§ **Text block**:
Continued on Page 2…

Dale DeHoff

page 2 of 3

Before I go any further, let’s have some discussion on the SK6 heat sink:

Upon looking at this new heat sink, there were very obvious machining marks on the bottom that could easily be detected by running a fingernail across them. Obviously these had to be removed. So “a lapping we will go”. At this point, I want to share my process of lapping the heat sink; skip it if you know all about it, but it may be of interest to some who may not fully understand it.

There is an image of the heat sink bottom (#1) as it came from the factory. The next seven images are the lapping progress – this is simply sanding the bottom of the heat sink to remove as much of the coarse machining marks while keeping the surface as flat as possible. The progress is as follows:

Image #2 is after 5 minutes of grit #320 using a figure-8 pattern.
Image #3 is after 15 minutes of the same paper and pattern.
Image #4 shows the progress after 30 minutes of the same paper.

I then change to a pattern of sanding in one direction from all 4 sides of the heat sink.

Picture #5 and #6 are after 10 minutes, each using this pattern and #400 grit sandpaper.

At this point, the machining marks are all but gone and about all you can see are the scratch marks from the sandpaper. This was all done with a 6″ square piece of tempered glass on a large piece of particleboard. The sandpaper is wet-or-dry automotive sandpaper and I use it dry, shaking off the dust periodically.

This is when I changed to the final #600 grit paper and another 15 minutes of sanding. Images #7 and #8 look the same, but there were the slightest traces of the machining marks in #7 to warrant the last bit of effort.

I agree with many that to go further than #600 produces little result for the effort. But, for those who prefer a mirror image, sand away!

§ **Raw data**:
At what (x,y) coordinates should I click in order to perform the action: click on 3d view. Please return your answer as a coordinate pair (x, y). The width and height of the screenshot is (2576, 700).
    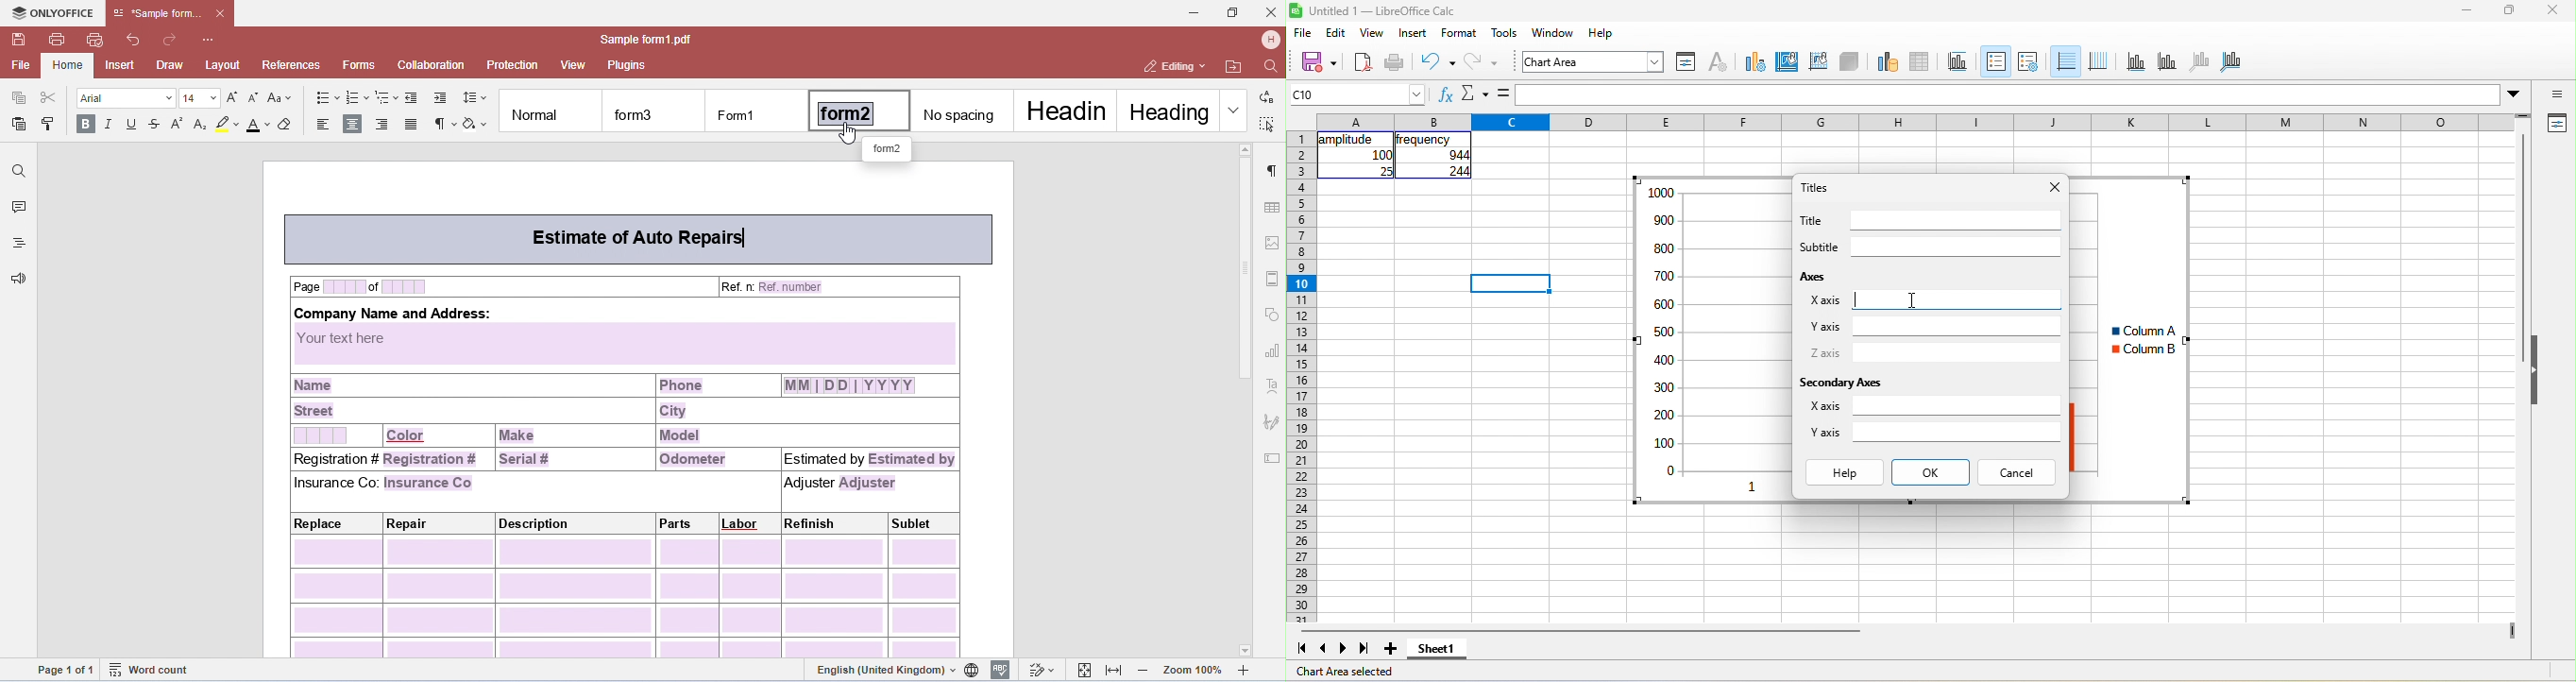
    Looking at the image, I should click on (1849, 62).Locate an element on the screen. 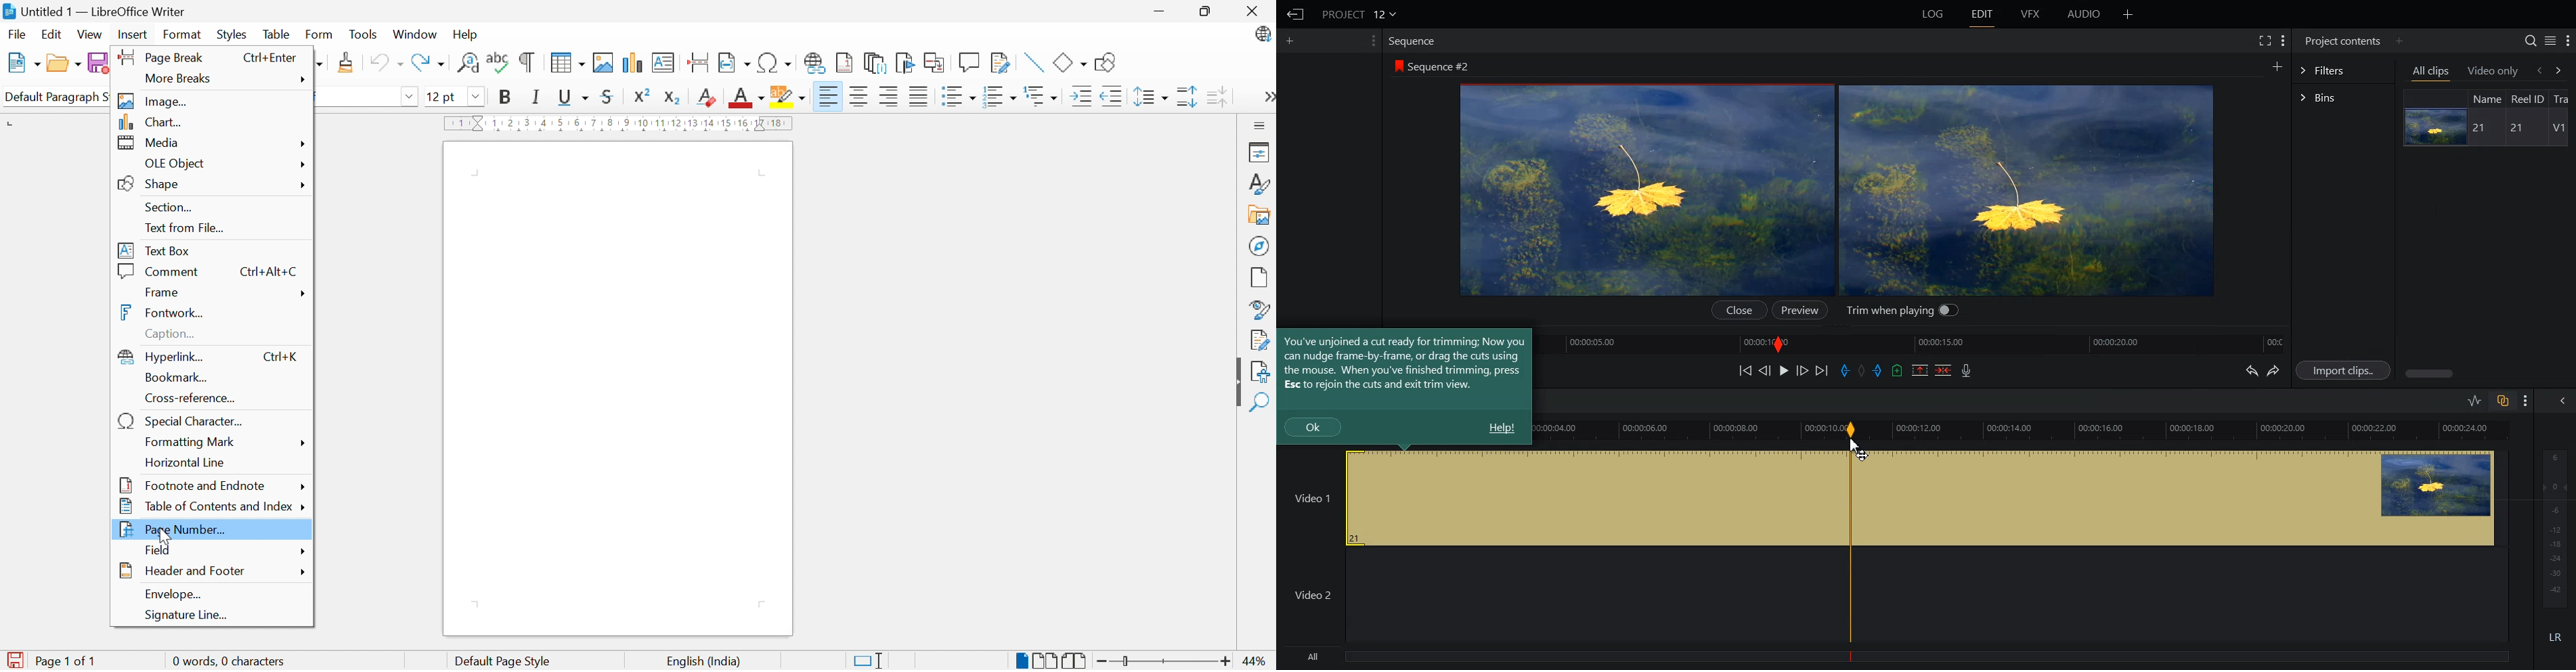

§ **What to work on**: Pick up the heat sink lapping write-up after its last sentence and keep going in the same first-person voice.

§ **Final answer**:
The next image shows that the heat sink, when properly placed, leaves an imprint from the thermal grease that is the exact shape of the CPU die. I recommend doing such a trial placement to be sure the heat sink was properly placed and that the imprint shows the surface to be flat against the die.


There has been a great deal of discussion in the Forums about the way this heat sink mounts to the Socket A, so I won’t rehash it here. However, I do want to emphasize that since the clip is not ‘indexed’ into the heat sink, you must be sure it is all the way against the clip at the end opposite the screwdriver slot. I also note that this is not mentioned in the “Installation Guide”.

This “Installation Guide” accompanying the unit seems to be an attempt to oversimplify the installation but fails due to confusing information. Please note that I installed this thing twice without more than a glance at these instructions and only looked at them closely after deciding to do this write-up.

I read once that Thermalright Inc. had entered into the arena of heat sinks for overclockers with the introduction of the SK6. Well, here are a couple of quotes from the instructions that are, “in my humble opinion”, quite confusing.:

Step #4 says

“Insert the heat sink clip in the direction as shown in the below figure. First attach lever arm side, and then only use a flat screwdriver to put the cam box side.”

Now, aside from poor English, it would indicate the ‘lever arm’ and the ‘cam box’ were opposite each other, but they are not.

For attaching the fan with the included wires, step 5 says

“First insert the top fan clip into one side of the holes of the fan. Then clip to the hooks on to the bottom of the heat sink.”

The ‘hooks’ are on the wires, not on the heat sink, and I tried it this way; the only way you could do it is to use a pair of pliers to extend the wire far enough down to meet the holes in the heat sink. And pushing on any such tools near the motherboard is NOT recommended in my book.

It is much easier to engage the wire hooks into the heat sink first and then snap the clip over the edge of the fan. However, I found that there is not enough clearance on the “cam box” side to hook the wires in directly, so you must bend them at an angle first. What I don’t like about this entire process is the fact that unnecessary pressure is being put on the heat sink after it is mounted.

One last note about the instructions, and I promise this is the last: As confusing as they are, it also seems to me to be a bit insulting. A note near the bottom says, “As shown in the figure, fan at top, heat sink at bottom, fan clips on two sides.” I think the proper reply would be “DUH!” This doesn’t seem to be a sincere attempt to win the hearts of overclockers!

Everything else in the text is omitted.